This “issuer” of a blockchain asset is not regulated per se. However, generally, issuance is often linked to a sale, in which case that activity is subject to the potential requirement (i) to register with the FCA under the Money Laundering, Terrorist Financing and Transfer of Funds (Information on the Payer) Regulations 2017 and (ii) to comply with the financial promotion restrictions outlined above.

Again, if conducted by a UK business, this is likely to trigger the requirement to register with the FCA under the Money Laundering, Terrorist Financing and Transfer of Funds (Information on the Payer) Regulations 2017. It is worth noting that the focus of this regime is on preventing money laundering, and it is likely to be replaced in the near future with a broader regime that will also set out obligations in respect of matters such as conduct of business requirements and stopping market abuse and manipulation.

For crypto-assets which are not NFTs, such firms will also likely need to comply with the financial promotion restrictions outlined above.

Funds that invest in blockchain assets are regulated the same way as funds generally. However, note that currently crypto-assets are not an eligible investment for retail funds, and as such crypto funds are generally restricted to professional investors. Also note that, while the regulation of crypto funds is not distinct from funds generally, existing service providers may not feel competent to operate with crypto funds. The writers have observed the resulting growth of new service providers specifically targeting the crypto funds industry to fill this gap in the market.

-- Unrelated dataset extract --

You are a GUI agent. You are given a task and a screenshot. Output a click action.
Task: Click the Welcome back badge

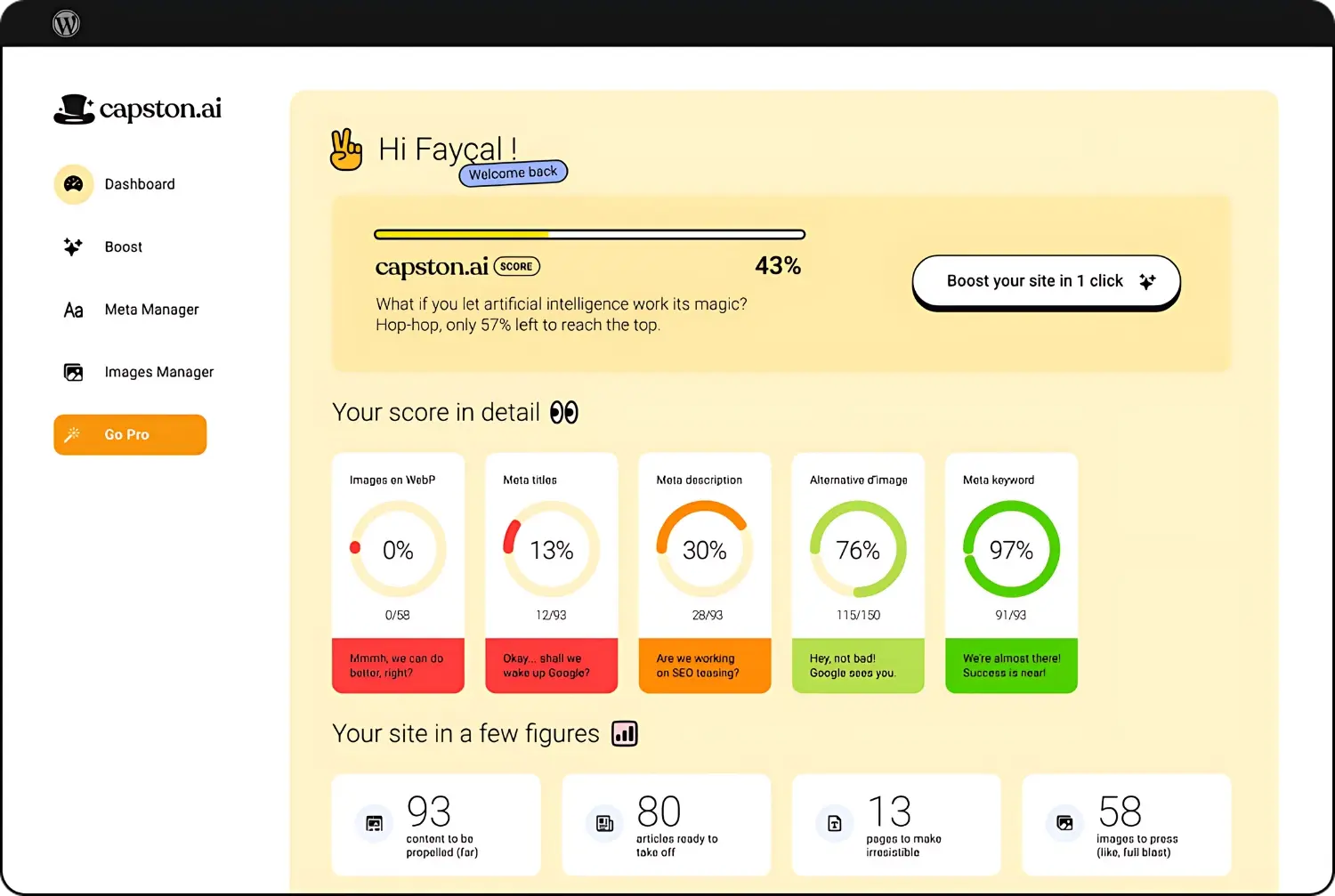coord(513,173)
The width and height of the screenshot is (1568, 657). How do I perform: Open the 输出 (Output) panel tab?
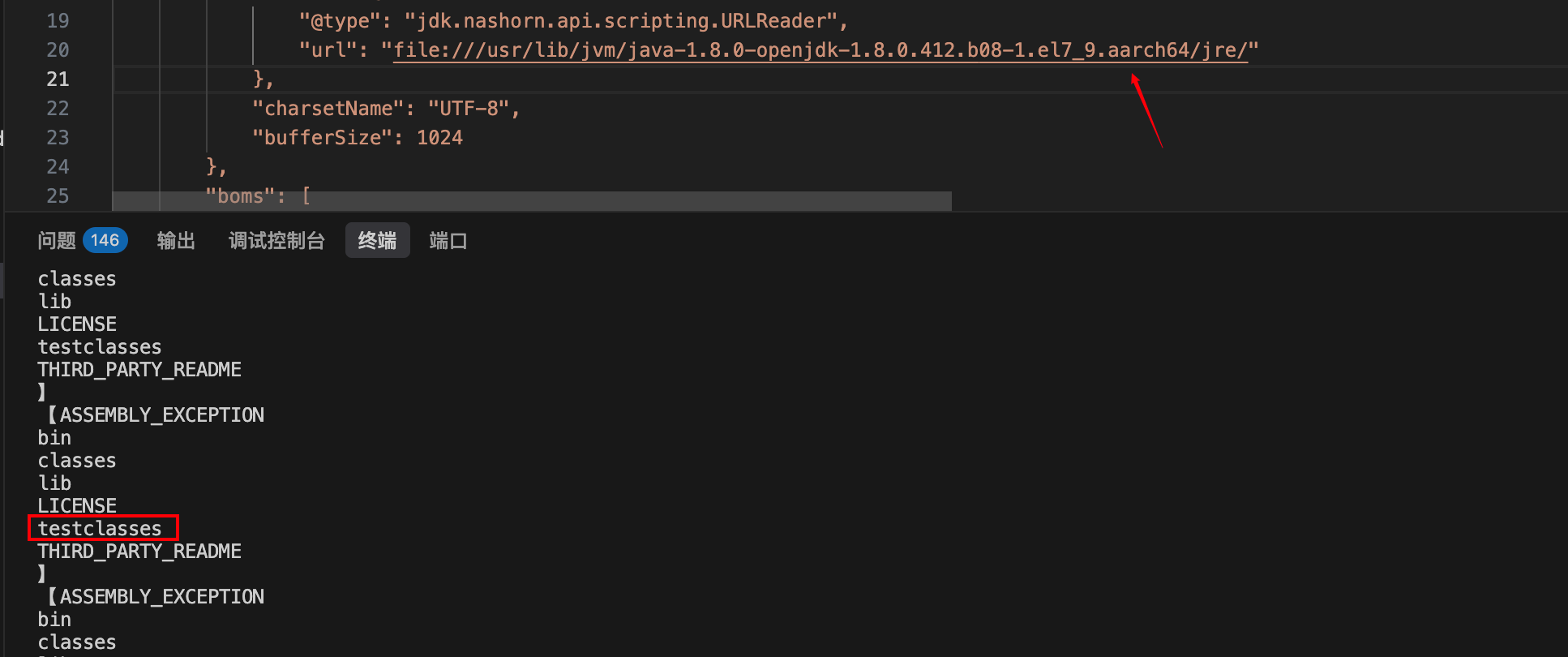pyautogui.click(x=175, y=240)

There is no specific regulation of virtual currencies other than as set out in 12.3 Classification of Blockchain Assets. In the future, however, there is likely to be a move to regulate stablecoins used for payment services. A core focus here is that companies using stablecoins for payments may be providing a service analogous to traditional payment services without being subject to regulation. Given that this is the case, the proposed new regime will very likely be heavily influenced by the existing approach to regulating payment services. However, there will be differences: for example, for stablecoins there will likely be provisions regarding ensuring that they have suitable liquidity and that issuers are able to clearly articulate how the stability of the crypto-asset’s value is ensured.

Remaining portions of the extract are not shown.